ミナミマグロ国際裁判と資源管理

Sent: Monday, July 2, 2018 5:32 AM
 最近のミナミマグロ事情について,私の理解を申します。
 CCSBTは日本語も公用語?らしく,最新の文書が日本語でも入手できますね。「第22回科学委員会会合報告書」が詳細。まずは水産庁の「国際資源の現況」 にある以下の詳細版のP20-4図5をご覧ください。資源(産卵親魚量)は1990年頃まで減り続け,その後低位安定,2002-2007頃まで再び減り,その後回復しているという分析です。P20-5図8(あるいはCCSBT資料の図5がより鮮明)をみると,2001-2009まで,資源は低位(横軸がBMSY以下)なのに漁獲圧が過剰(縦軸がFMSY以上)になったという分析です。
 以下は古い記憶に基づきます。
 2020年までに1980年の資源量に回復という数値目標,日本は容易に達成すると主張して漁獲枠を増やし,国際裁判になりました。そのときに操業海域の資源量が回復基調なのは一致したが,操業海域以外でも資源が回復しているかどうかが論点でした。

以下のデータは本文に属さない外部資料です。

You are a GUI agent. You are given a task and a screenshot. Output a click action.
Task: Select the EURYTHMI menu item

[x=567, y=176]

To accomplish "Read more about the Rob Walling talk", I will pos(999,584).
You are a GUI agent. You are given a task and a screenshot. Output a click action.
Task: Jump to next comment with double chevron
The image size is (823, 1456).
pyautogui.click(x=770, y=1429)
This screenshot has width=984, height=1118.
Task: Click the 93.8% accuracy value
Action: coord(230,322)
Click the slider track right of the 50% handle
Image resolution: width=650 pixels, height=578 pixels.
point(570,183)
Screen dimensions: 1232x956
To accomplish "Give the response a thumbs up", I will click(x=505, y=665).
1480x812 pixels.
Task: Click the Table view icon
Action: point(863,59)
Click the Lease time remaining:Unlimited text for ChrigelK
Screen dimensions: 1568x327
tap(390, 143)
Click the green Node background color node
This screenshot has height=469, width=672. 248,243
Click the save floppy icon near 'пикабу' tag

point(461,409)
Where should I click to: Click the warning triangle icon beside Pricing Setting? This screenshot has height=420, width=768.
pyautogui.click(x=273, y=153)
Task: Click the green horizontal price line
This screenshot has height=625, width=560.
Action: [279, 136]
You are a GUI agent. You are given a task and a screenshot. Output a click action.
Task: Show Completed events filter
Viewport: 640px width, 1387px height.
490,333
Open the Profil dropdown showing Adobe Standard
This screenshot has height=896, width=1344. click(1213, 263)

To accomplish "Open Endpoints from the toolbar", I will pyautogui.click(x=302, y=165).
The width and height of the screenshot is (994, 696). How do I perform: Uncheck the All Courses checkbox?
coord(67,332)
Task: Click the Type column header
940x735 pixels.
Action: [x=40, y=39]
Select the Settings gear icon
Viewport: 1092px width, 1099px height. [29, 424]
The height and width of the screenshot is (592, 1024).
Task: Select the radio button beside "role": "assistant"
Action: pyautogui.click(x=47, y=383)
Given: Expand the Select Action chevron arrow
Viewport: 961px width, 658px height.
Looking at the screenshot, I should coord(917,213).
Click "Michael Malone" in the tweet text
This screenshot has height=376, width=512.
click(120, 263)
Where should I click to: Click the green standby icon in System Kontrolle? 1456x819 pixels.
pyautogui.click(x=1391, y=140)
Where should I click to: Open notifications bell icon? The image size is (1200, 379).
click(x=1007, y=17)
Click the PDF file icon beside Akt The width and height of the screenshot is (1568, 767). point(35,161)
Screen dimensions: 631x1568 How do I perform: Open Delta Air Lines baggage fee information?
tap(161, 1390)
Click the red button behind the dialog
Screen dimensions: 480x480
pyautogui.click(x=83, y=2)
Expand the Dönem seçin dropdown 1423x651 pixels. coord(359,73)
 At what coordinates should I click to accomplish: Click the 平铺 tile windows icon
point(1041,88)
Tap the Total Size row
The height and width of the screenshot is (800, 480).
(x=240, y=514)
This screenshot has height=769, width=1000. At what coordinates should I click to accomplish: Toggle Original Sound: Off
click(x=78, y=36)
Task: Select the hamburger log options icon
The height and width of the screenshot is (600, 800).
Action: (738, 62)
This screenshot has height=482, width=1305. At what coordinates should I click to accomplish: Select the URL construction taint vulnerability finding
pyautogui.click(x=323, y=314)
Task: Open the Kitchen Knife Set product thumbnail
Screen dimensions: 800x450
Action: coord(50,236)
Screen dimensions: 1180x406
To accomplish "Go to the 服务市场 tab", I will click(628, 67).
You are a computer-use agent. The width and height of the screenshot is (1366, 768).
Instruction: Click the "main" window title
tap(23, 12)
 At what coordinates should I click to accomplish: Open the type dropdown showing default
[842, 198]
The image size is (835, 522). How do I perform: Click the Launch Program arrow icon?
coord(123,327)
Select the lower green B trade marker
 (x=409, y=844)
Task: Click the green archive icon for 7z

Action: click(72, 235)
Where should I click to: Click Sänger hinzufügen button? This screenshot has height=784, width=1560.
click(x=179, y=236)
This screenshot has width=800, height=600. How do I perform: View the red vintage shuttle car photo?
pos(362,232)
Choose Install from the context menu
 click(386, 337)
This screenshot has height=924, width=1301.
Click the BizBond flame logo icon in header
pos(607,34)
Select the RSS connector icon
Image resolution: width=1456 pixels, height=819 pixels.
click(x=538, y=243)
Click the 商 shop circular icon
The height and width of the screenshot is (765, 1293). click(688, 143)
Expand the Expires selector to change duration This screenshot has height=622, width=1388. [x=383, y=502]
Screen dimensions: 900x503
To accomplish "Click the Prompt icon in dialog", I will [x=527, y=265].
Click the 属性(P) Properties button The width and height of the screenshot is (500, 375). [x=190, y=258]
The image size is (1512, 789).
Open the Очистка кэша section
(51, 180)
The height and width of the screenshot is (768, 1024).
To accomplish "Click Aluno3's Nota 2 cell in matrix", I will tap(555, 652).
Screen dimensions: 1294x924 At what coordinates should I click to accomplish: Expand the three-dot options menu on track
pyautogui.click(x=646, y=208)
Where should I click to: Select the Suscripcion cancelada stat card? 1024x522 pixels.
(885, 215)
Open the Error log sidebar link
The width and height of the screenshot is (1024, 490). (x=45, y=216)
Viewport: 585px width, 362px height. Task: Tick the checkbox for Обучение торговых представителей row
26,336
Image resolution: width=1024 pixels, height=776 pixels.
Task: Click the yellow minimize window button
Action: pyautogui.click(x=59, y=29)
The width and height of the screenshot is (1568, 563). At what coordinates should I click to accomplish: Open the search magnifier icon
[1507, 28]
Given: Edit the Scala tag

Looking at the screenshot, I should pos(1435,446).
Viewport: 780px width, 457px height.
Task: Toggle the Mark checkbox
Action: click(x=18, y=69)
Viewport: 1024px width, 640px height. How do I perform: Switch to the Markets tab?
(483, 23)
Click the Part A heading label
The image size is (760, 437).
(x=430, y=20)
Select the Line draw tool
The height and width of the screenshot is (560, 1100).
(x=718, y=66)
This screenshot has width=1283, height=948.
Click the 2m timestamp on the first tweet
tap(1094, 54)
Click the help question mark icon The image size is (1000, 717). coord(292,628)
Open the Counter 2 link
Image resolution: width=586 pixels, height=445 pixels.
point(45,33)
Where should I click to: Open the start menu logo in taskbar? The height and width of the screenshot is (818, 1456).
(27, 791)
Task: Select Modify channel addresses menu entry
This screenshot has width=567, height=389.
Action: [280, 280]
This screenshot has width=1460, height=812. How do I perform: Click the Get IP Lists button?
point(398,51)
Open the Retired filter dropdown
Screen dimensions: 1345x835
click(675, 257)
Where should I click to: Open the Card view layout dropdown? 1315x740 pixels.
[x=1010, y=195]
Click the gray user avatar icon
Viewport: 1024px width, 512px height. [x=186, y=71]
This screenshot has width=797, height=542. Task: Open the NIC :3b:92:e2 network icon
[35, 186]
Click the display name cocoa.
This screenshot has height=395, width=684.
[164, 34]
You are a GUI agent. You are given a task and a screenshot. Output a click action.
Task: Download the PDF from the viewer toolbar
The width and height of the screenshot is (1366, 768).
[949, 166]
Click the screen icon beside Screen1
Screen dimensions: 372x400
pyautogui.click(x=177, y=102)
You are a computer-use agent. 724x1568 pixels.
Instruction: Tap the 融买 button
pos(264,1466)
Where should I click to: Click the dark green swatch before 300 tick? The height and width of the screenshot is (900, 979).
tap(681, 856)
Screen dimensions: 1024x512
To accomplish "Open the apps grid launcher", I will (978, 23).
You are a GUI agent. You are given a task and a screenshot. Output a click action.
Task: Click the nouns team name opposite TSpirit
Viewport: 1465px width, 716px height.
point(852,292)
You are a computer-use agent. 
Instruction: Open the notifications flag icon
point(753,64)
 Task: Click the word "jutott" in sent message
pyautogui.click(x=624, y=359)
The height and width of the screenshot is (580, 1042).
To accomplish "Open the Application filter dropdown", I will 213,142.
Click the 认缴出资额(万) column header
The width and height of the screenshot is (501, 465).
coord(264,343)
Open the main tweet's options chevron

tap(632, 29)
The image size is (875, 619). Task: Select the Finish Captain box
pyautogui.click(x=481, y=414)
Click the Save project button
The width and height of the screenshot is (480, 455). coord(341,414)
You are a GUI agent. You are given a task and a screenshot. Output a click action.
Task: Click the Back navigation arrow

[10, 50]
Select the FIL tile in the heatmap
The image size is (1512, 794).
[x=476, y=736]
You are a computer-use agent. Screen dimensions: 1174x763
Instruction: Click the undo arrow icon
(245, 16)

 私たちの論文(Moriら2001)では,日本側の主張通りに回復しているとしても,そして当時の漁獲制限を継続したとしても,2020年目標は達成できないと予測しました。年齢構成の歪みから,親魚量が底を打った1993年生まれが成熟する2001年には親魚量増加が頭打ちになる(減る可能性すらある)。これを「逆ベビーブーム効果」と命名しました。2003年には,CCSBTも2020年目標は達成不可能という認識で一致し,目標の見直し作業が始まった。実際には漁獲量を増やし,かつ2007年頃には漁獲量の過少申告問題も起きました。その間資源は減ったようですが,2010年以後は緩やかな回復基調になったとされています。
 国際裁判当時,CCSBT参加の(豪州側の?)専門家ですら,年齢構成の歪みなど念頭になく,2020年目標は達成可能と思っていたようです。私の主張はCCSBT内に届けるべきものだったと思います。私は,ミナミマグロ絶滅危惧種に指定されたことで水研から相談を受けましたが(Matsuda et al. 1997),CCSBTに参加したことはありません。【】
 もっと私に社会発信力があれば,CCSBT以外の意見がいろいろな方に届いたかもしれませんが,CCSBTにまず届けるべきでした。